可要說杜源枉顧人倫,那個罪魁又是誰?
最起初生出這個念頭、計劃讓世間存在一個配型,進行眼球移植術的人,是她自己的老爸。
這個違天逆理的設想,雖說沒過多久就被老爸打消,但在那個遙遠山城的小鼠實驗室里,初次的複製試驗真真實實地成功過。
在那不為人知的黑暗土壤里,一顆種子早已埋下。
老爸大概直至生命終結都在追悔,卻始終沒能料到全局。
惡看不見摸不著,但它在某處生根發芽、脹破土壤、無盡生長。
在任遠圖自認滴水不漏的計劃中,此刻孟冬已經躺在地下的手術台上,等待他晚些時候下去的腦波試驗。

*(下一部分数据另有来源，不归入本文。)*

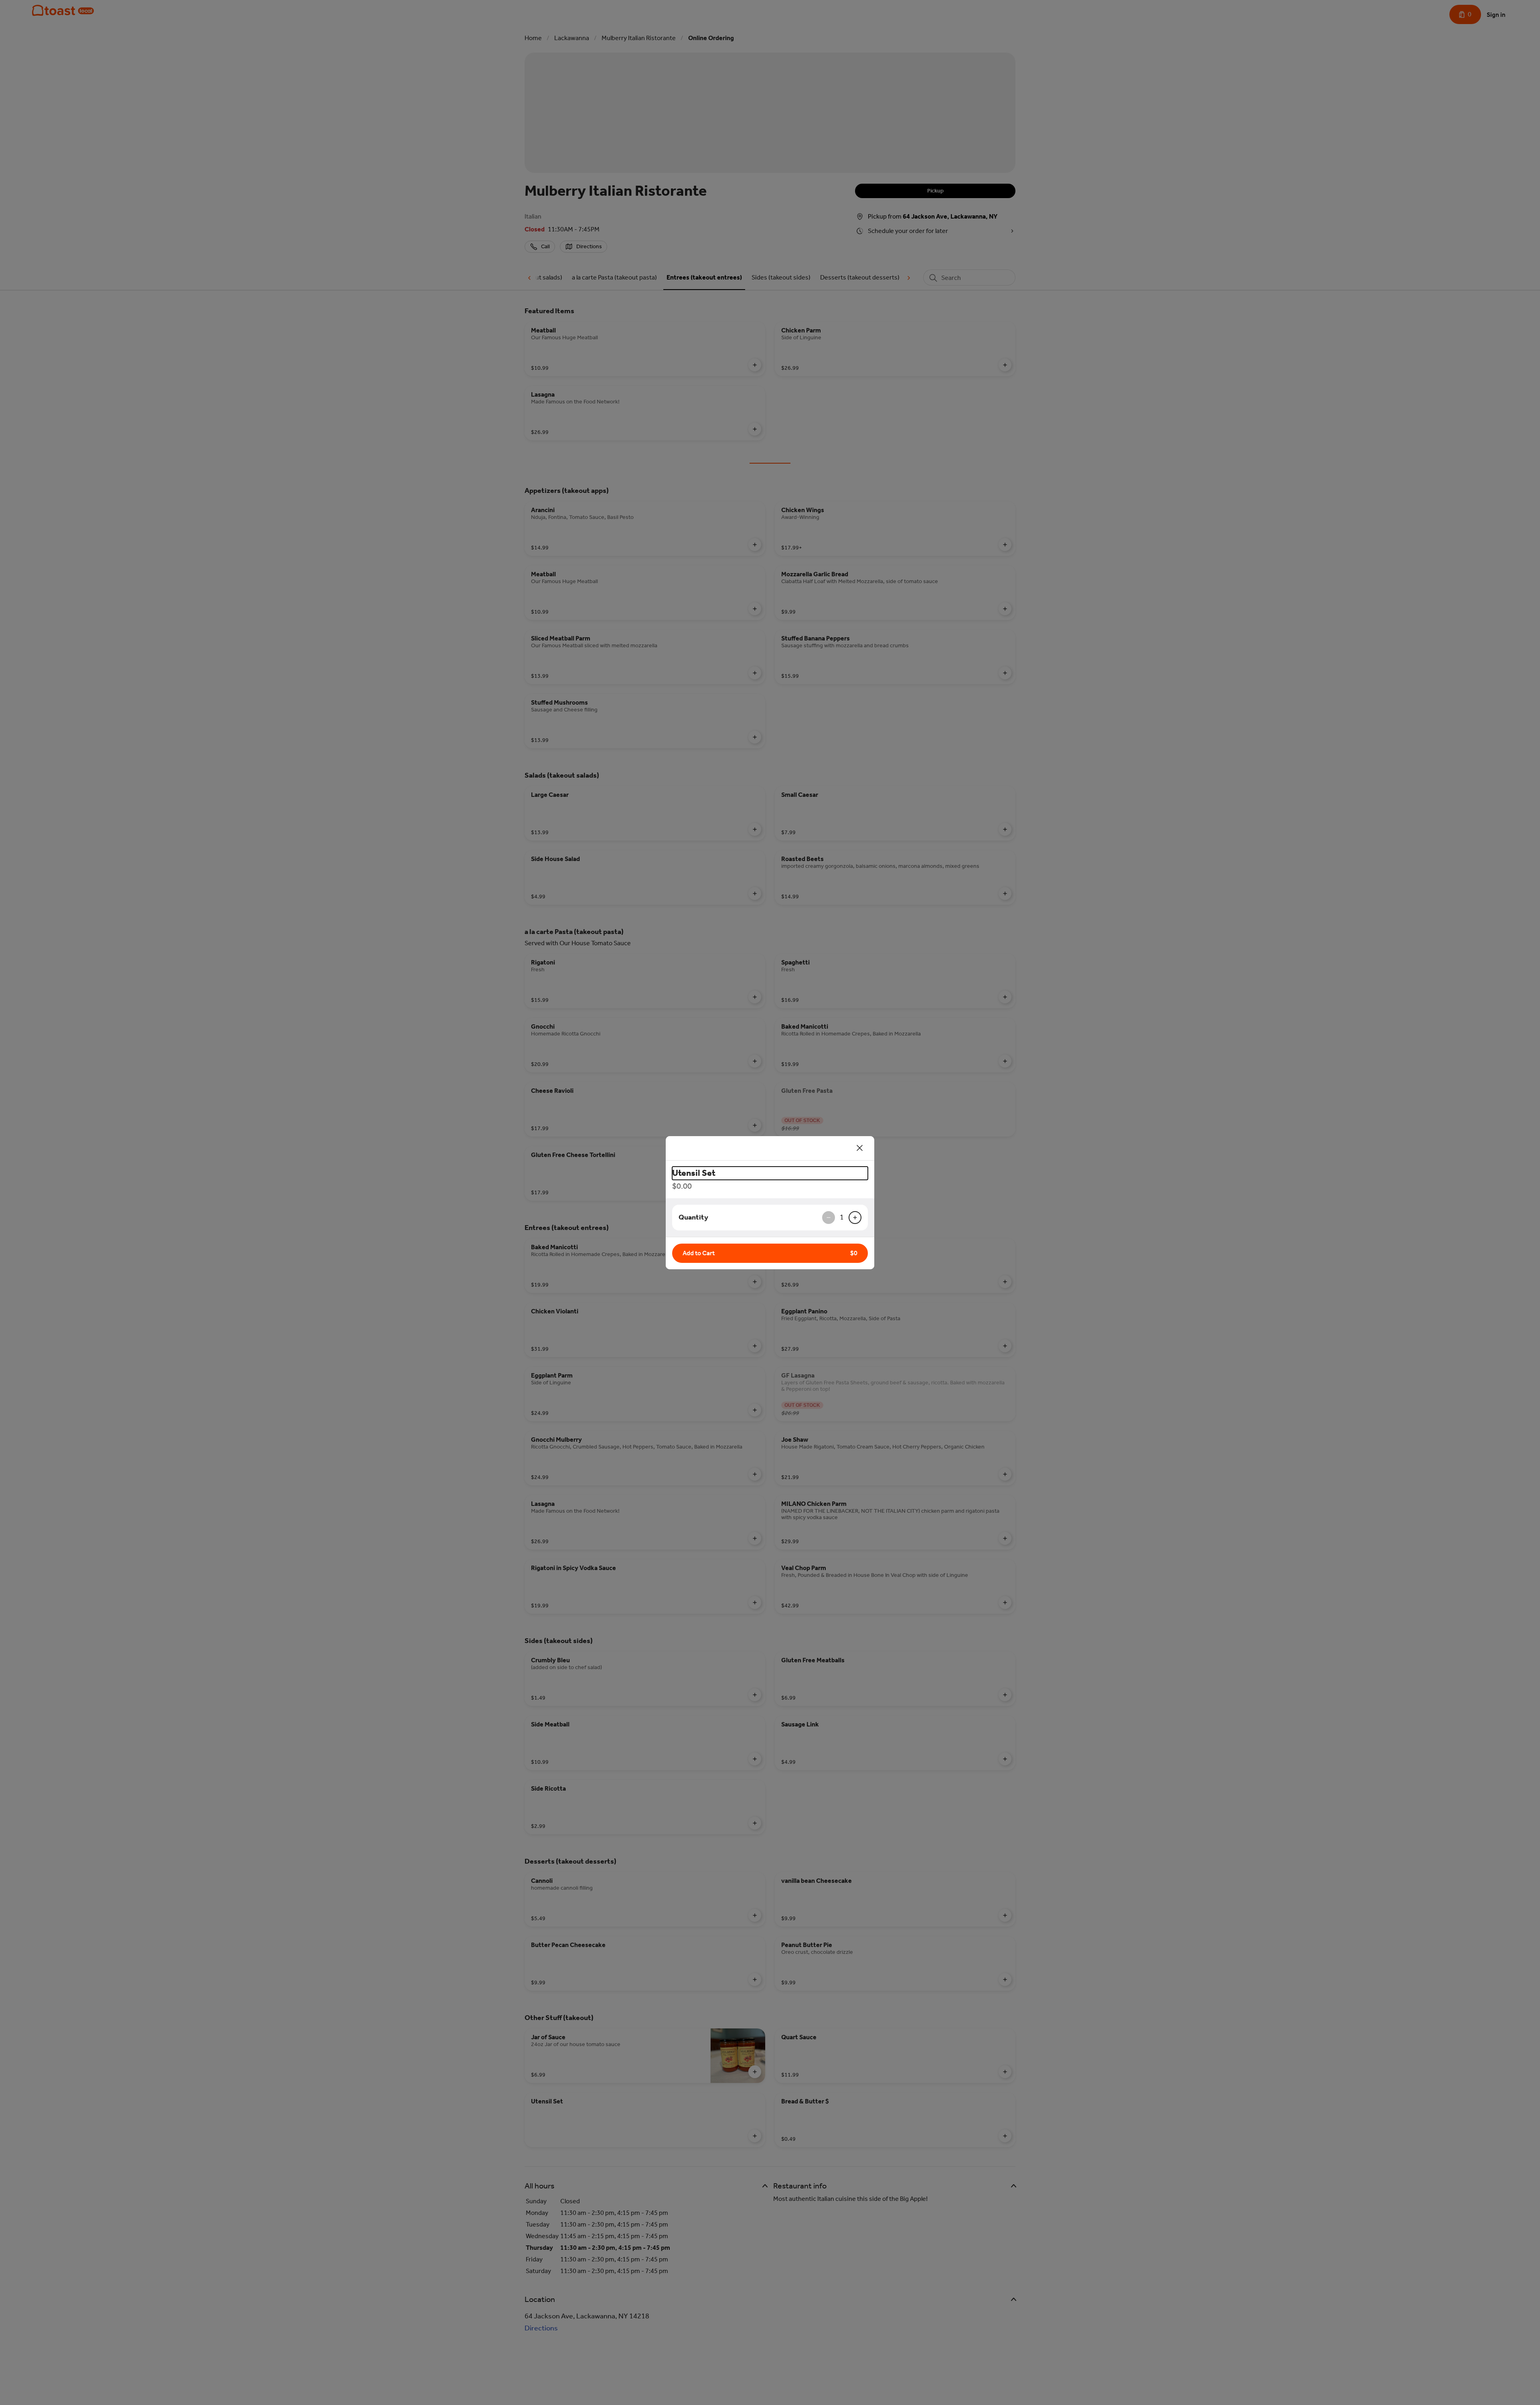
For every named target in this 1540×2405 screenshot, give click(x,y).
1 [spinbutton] (842, 1217)
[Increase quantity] (855, 1217)
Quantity (693, 1217)
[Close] (860, 1148)
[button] (770, 1253)
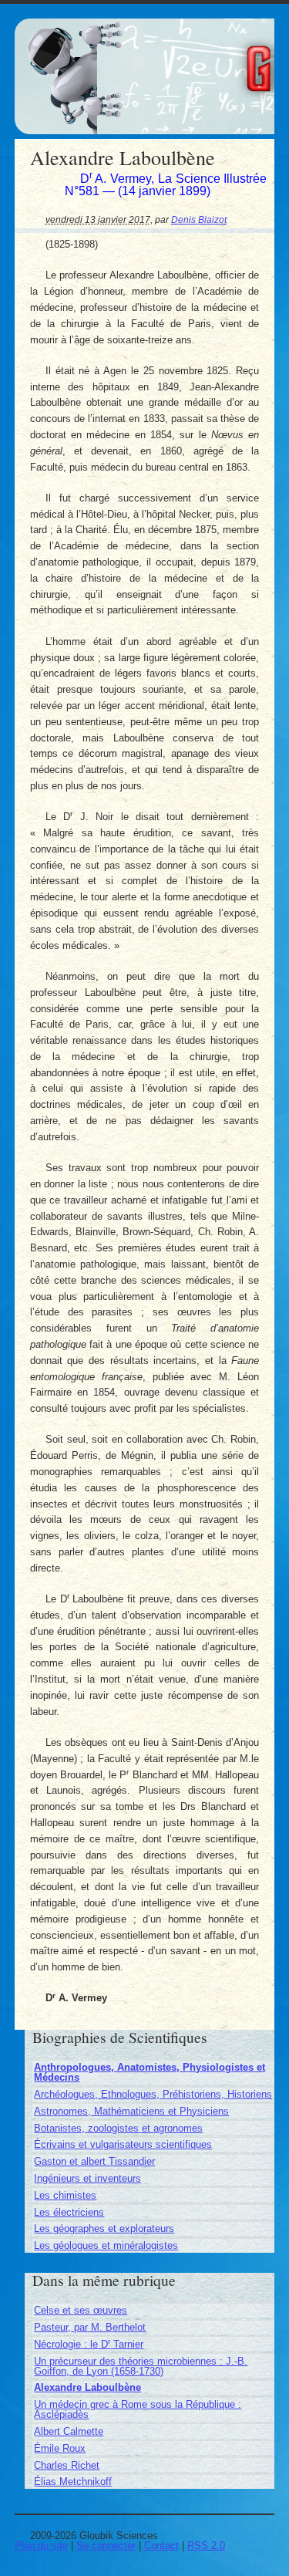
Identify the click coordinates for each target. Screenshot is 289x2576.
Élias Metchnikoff (73, 2481)
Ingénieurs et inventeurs (87, 2178)
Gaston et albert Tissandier (94, 2161)
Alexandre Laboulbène (87, 2387)
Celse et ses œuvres (80, 2310)
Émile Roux (60, 2448)
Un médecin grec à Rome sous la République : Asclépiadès (137, 2409)
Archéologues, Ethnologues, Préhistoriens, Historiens (153, 2094)
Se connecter (106, 2545)
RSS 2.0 (206, 2545)
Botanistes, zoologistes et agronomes (118, 2128)
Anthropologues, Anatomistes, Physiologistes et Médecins (149, 2072)
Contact (161, 2545)
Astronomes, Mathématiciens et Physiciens (131, 2111)
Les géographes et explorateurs (104, 2228)
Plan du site (41, 2545)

腦波試驗按計劃完成後,孟冬和任遠圖的身體都將被冷卻並保持在12℃,他們二人的心臟將被人為暫停跳動,以延長細胞在無氧條件下的存活時間。
柯語微敘述的語氣很冷靜,將一個根本不可能開始的手術過程描述得完完整整。
這種完整度讓人心驚膽寒,十音簡直可以想像,在當年那個遙遠的小城研究所,柯語微作口頭試驗報告時,同樣是這麼的一絲不苟。
任遠圖毫無反駁,木已成舟,他大概認為也沒什麼好反駁的。
他是不折不扣的生意人,見柯語微也將目光投在了器官移植領域,索性同她聊實驗室、聊設備聊試驗,不亦樂乎。
柯語微十分捧場,關心了幾句手術相關問題。那幾百億個神經元和神經纖維、那些蛛網般的血管網如何操作?中樞神經系統切斷後怎麼再生?脊髓和腦功能怎樣恢復?
杜源淺表地回答了一些:“怎麼,擔心我的手術成功率?”
柯語微“嗯”了聲,說她還是想像不到這手術可以成功。
“實驗室數據是嚴格對外保密的。”任遠圖極有成就感,“其實團隊的猴腦移植試驗,至今已成功千例。至於人腦移植……已經連續六例了。”
十音驚了,被倫理界嚴厲詬病的腦移植術,任遠圖私下已經有了六個連續成功安利,那些不連續的呢?
任遠圖和柯語微果然是一丘之貉,不折不扣的惡魔!
柯語微一字一頓:“真令人尊敬。”
十音不知是之前酒精的作用,還是因為柯語微給他注射的嗎.啡,任遠圖顯得過於亢奮了,他甚至沒來得及細品柯女士的口吻。也許他是想到了那些令人稱道的成功手術,如今水到渠成,他將親自成就第七個成功的人腦移植案例。
任遠圖當年也是一位學科佼佼者,以他的專業背景,只要回想一下剛才柯語微的話,就能發現這裡頭充滿了硬傷和矛盾,是連外行人都能覺出的詭誕。